In the passage on ideological and political education, copy the part from "Ideological and political education is" to "in other colleges.", changing "high school education" to "senior secondary education".
— BEGIN SOURCE PASSAGE —
- Chinese: 思想政治教育

Standard Mandarin
- Hanyu Pinyin: Sīxiǎng Zhèngzhì Jiàoyù

Second alternative Chinese name
- Chinese: 思想政治

Standard Mandarin
- Hanyu Pinyin: Sīxiǎng Zhèngzhì

Third alternative Chinese name
- Chinese: 思政

Standard Mandarin
- Hanyu Pinyin: Sīzhèng

Fourth alternative Chinese name
- Chinese: 政教

Standard Mandarin
- Hanyu Pinyin: Zhèngjiào

= Ideological and political education =

Education subject in China

Ideological and political education is a common subject related to the ideology of the Chinese Communist Party (CCP) in higher education in the People's Republic of China. It is called Morality and the Rule of Law in compulsory education and Ideological and Politics in high school education. It is closely related to the CCP's patriotic education campaigns. The Schools of Marxism of major universities in China have ideological and political education majors and courses, many of which are compulsory courses for students in other colleges.

== History ==
In the early days of the People's Republic of China, the development of education was based on the Soviet model, including the political theory courses. The Soviet education system was suitable for the political and ideological control, ideological cultivation and indoctrination, and economic system characteristics of the country when it was first established. The Chinese Communist Party (CCP) opposed the civic education implemented by the Nationalist government, which included traditional ethics, and opposed the New Life Movement. Chairman Liu Shaoqi said that the ideological and political education of the CCP is to "arm the intellectuals and the masses with socialist and Marxist–Leninist ideas and criticize feudal and capitalist ideas." In December 1949, the First National Education Work Conference formally decided to offer political courses Marxism–Leninism in secondary schools and above to provide students with "revolutionary ideological and political education."

The first National Conference on Higher Education held in June 1950 clearly emphasized that "our colleges and universities should carry out revolutionary political education, eliminate feudal, comprador and fascist ideas, and develop the idea of serving the people." Political theory courses were regarded as "the foundation of all professional education" and emphasized that "ideological and political education should be carried out through teaching in all subjects." CCP Chairman Mao Zedong proposed "learning from Russia", saying: "We oppose the Chiang Kai-shek reactionaries who have sided with imperialism, and we also oppose the illusion of a third way."
— END SOURCE PASSAGE —
— BEGIN EXTRACTED MATERIAL —
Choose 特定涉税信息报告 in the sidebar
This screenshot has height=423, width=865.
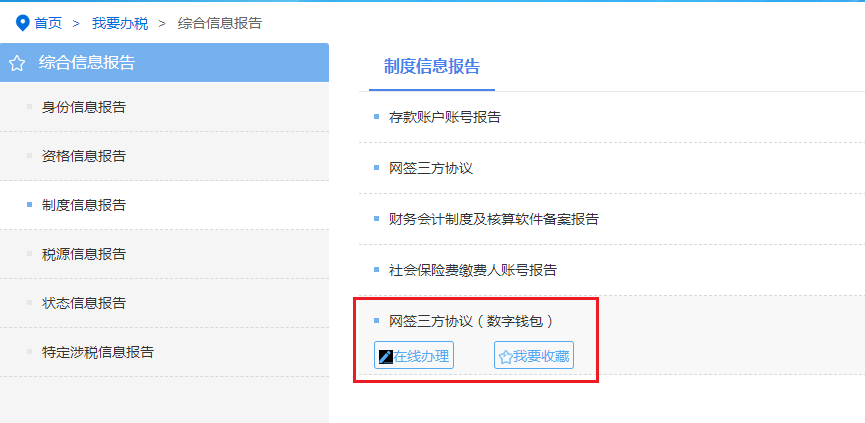pyautogui.click(x=164, y=352)
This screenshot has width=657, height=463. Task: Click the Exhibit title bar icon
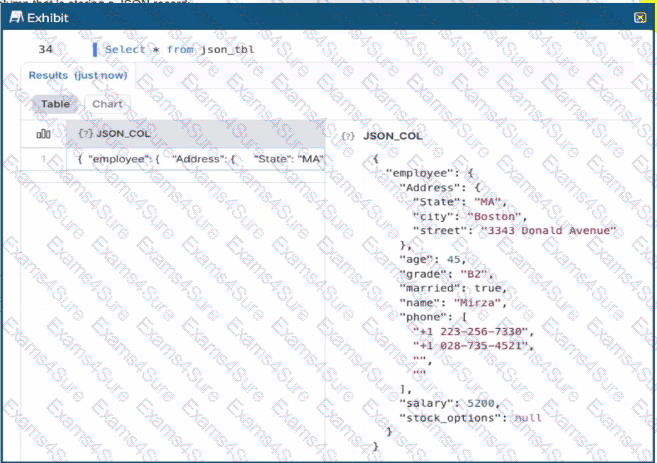(15, 18)
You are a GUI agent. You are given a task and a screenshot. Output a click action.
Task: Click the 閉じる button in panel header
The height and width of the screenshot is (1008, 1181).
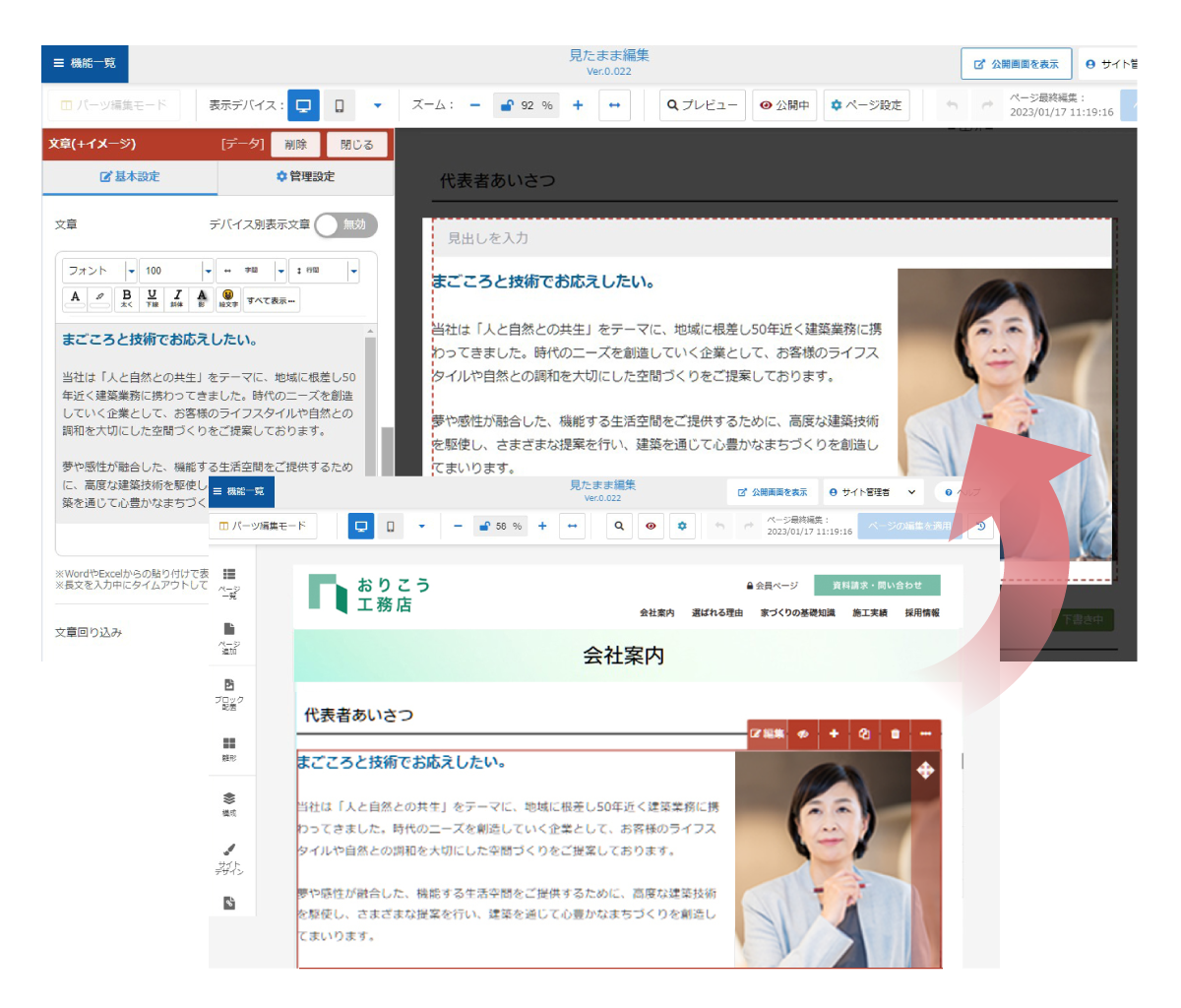pos(356,145)
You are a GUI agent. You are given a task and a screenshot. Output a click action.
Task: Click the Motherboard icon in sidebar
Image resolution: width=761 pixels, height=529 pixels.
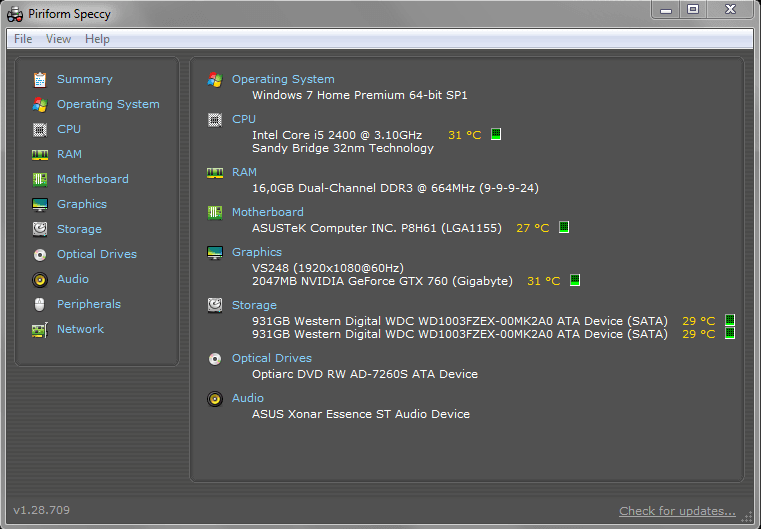(40, 179)
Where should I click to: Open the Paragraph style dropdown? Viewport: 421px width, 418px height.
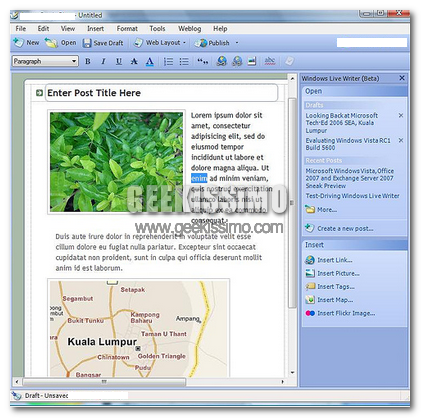45,61
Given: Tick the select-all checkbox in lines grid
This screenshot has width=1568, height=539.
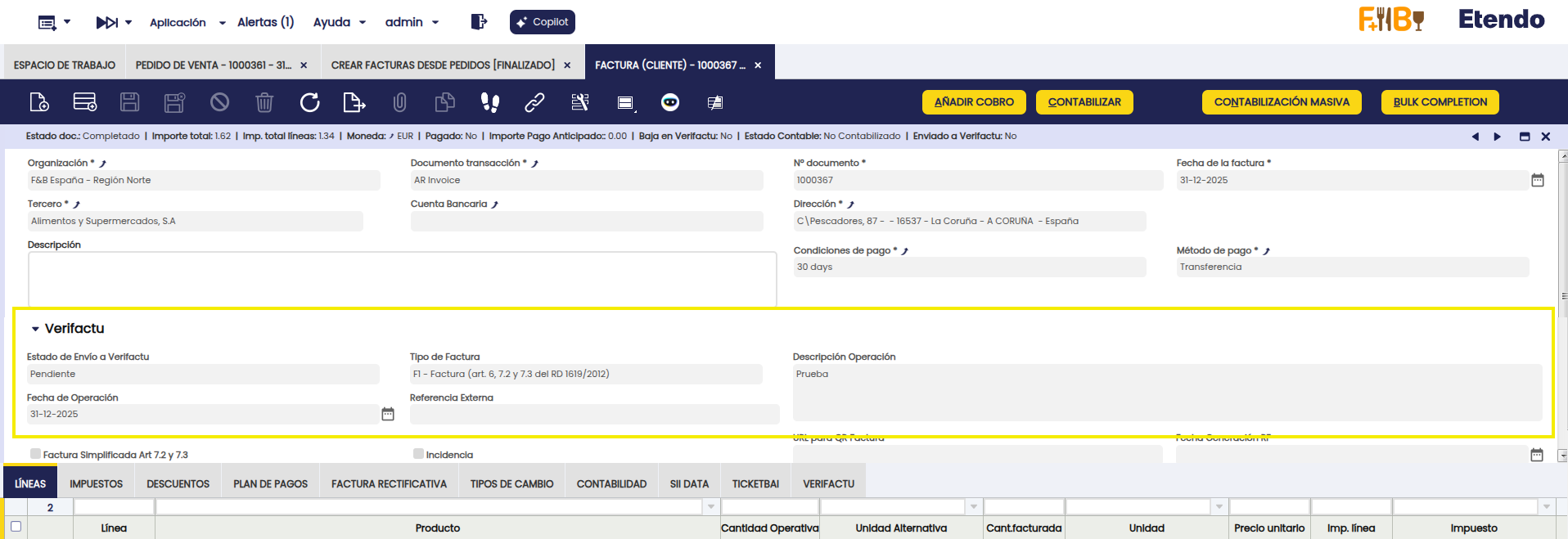Looking at the screenshot, I should (16, 527).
— END EXTRACTED MATERIAL —
### EXPECTED OUTPUT
Ideological and political education is a common subject related to the ideology of the Chinese Communist Party (CCP) in higher education in the People's Republic of China. It is called Morality and the Rule of Law in compulsory education and Ideological and Politics in senior secondary education. It is closely related to the CCP's patriotic education campaigns. The Schools of Marxism of major universities in China have ideological and political education majors and courses, many of which are compulsory courses for students in other colleges.